Setting goals at the start of the year is a common practice, but maintaining the commitment to these resolutions is often challenging. Research indicates that only 8% of individuals successfully stick to their New Year’s resolutions. If you’re determined to achieve your goals, here are proven tricks to help you stay on track.

  1. Eat More Veggies: Read a Magazine
    • Research from Brazil suggests that regularly reading encouraging articles about health and nutrition can increase vegetable consumption by up to 70% each week. These articles stimulate the brain’s self-control center, encouraging healthier food choices.
  2. Lose Weight: Bet on Yourself
    • Create a diet pool with friends and reward yourself with “fun money” for meeting weight loss milestones. Mayo Clinic found that women in a diet pool were twice as likely to stick to a diet and lost four times more weight.
  3. Worry Less: Try ‘Balloon Breathing
    • Practice ‘balloon breathing’ by taking slow, deep belly breaths (about 4 per minute). This technique stimulates the vagus nerve, sending calming signals to the brain. Inhale, feeling your belly expand like a balloon, and exhale as it slowly falls. Practice for 3 minutes, twice daily.
  4. Quit Smoking: Inhale Black Pepper Scent
    • Sniffing black pepper can help curb smoking cravings. Turkish researchers suggest that three slow, deep sniffs of black pepper can calm the craving center in the brain within 60 seconds, providing relief for up to an hour. Consider using black pepper essential oil for an on-the-go option.

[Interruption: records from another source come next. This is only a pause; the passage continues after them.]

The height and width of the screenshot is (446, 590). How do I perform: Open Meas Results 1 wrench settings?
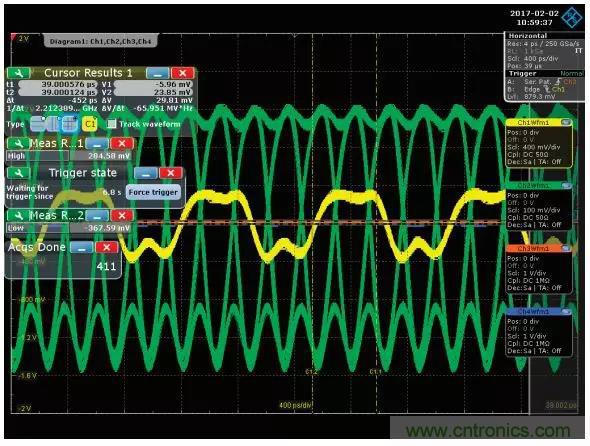[18, 143]
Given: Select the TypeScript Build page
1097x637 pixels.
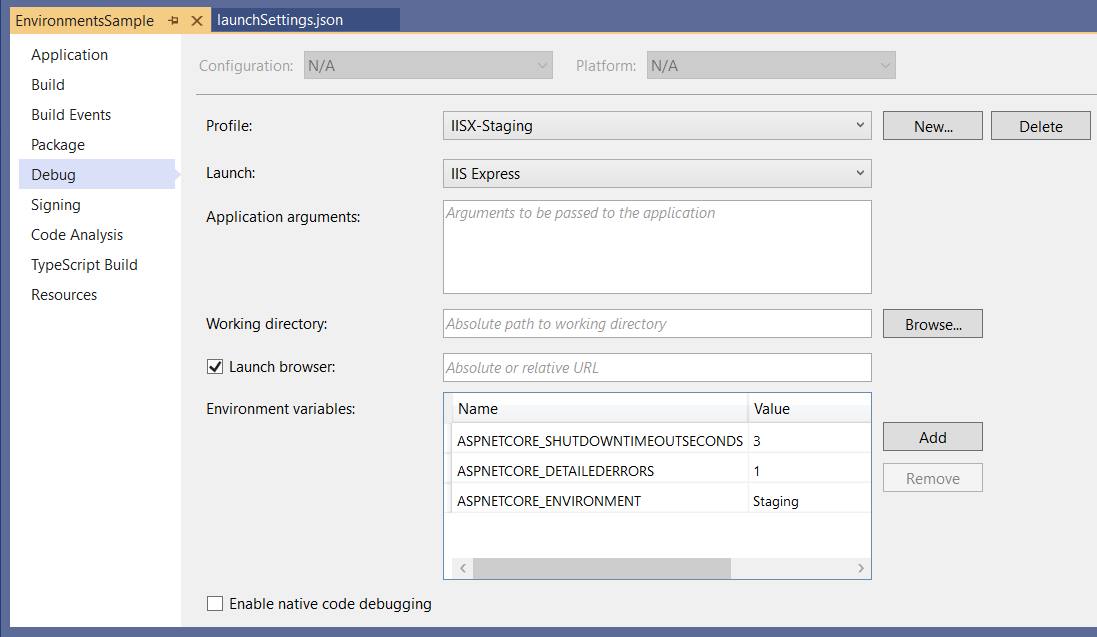Looking at the screenshot, I should [x=84, y=265].
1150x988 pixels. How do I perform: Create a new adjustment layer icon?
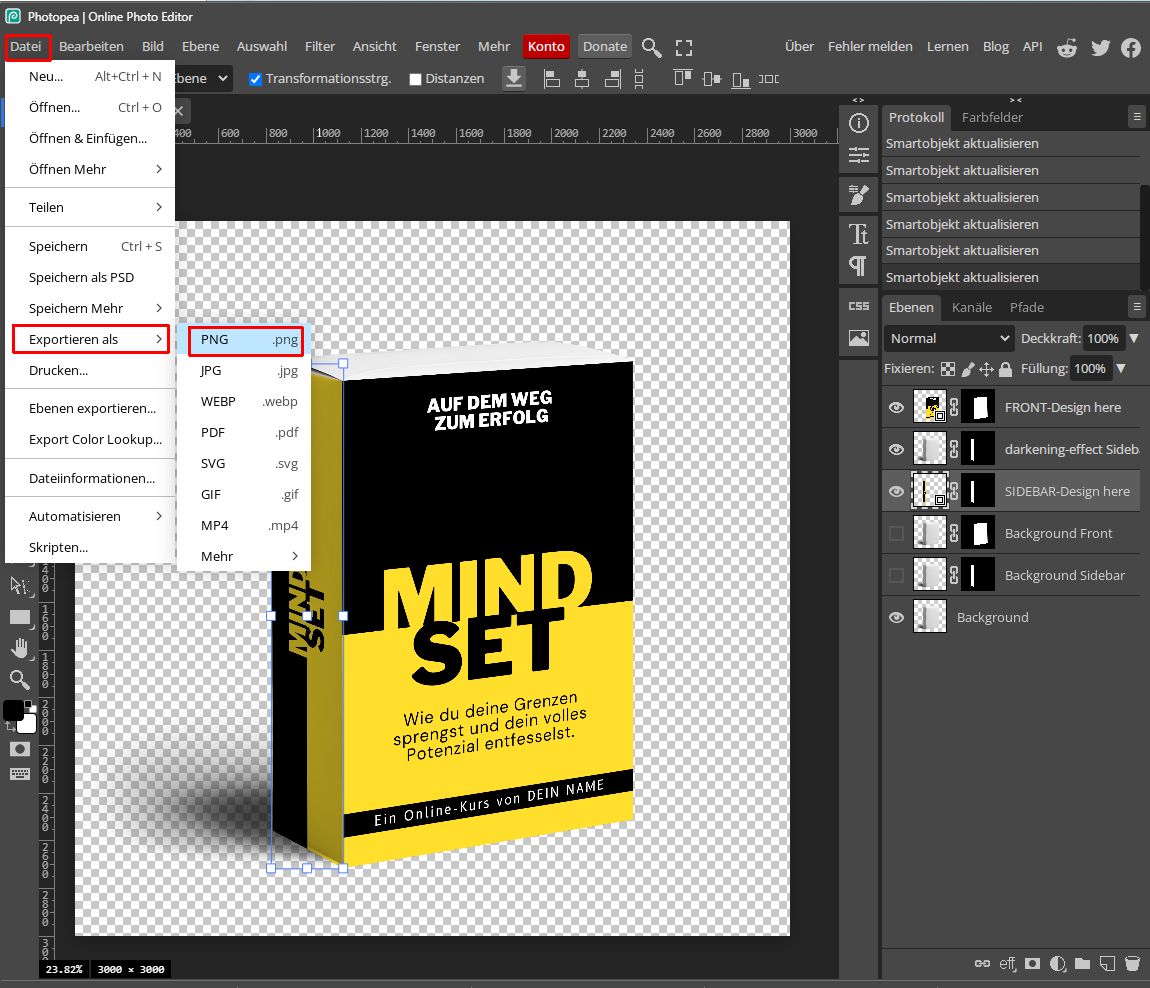(x=1058, y=963)
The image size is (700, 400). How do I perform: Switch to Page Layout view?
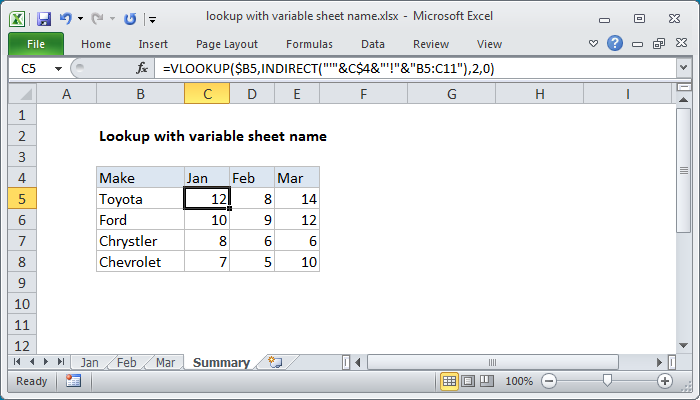[x=468, y=381]
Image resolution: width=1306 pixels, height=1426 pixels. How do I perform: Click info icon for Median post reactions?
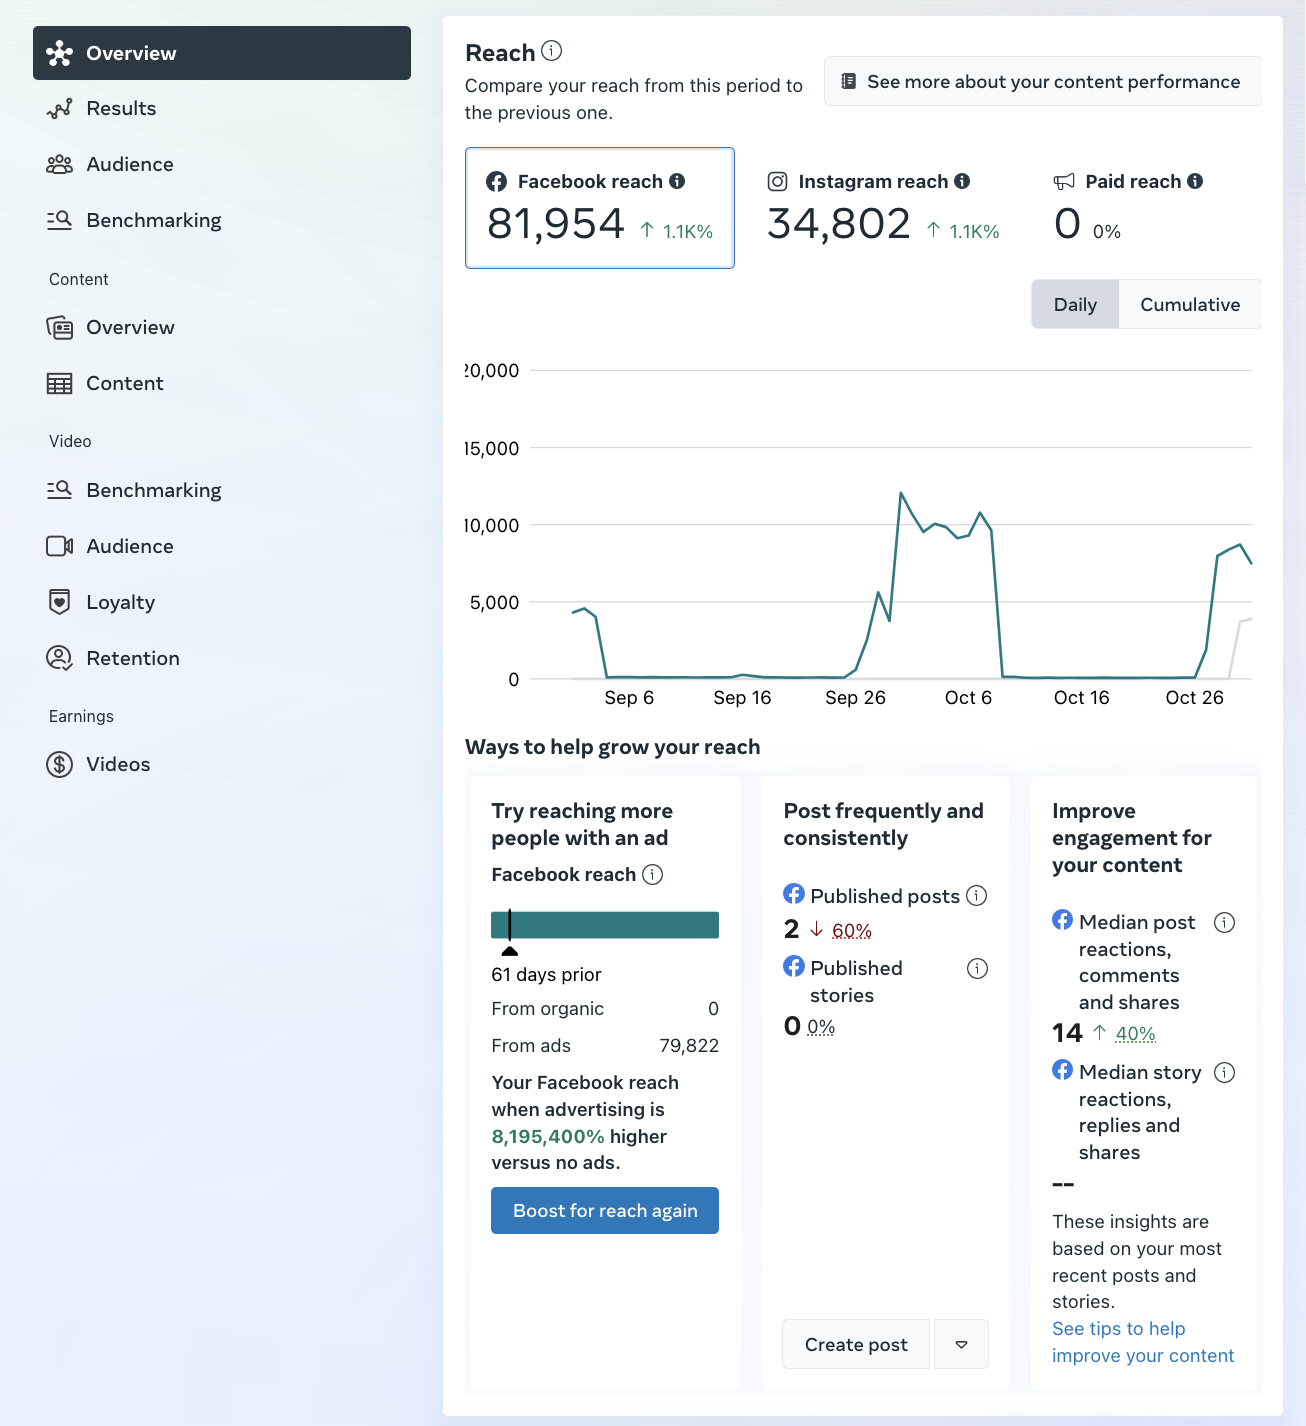pyautogui.click(x=1224, y=922)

  5. Get More Sleep: Bedtime Sip
    • Drinking 6 oz. of pineapple juice in the evening can increase blood levels of sleep-inducing melatonin by 266%. Pineapple is rich in easily absorbed melatonin. Additionally, a warm bath 90 minutes before bedtime can help you fall asleep faster.

Incorporating these tricks into your routine can enhance your chances of successfully achieving your New Year’s resolutions.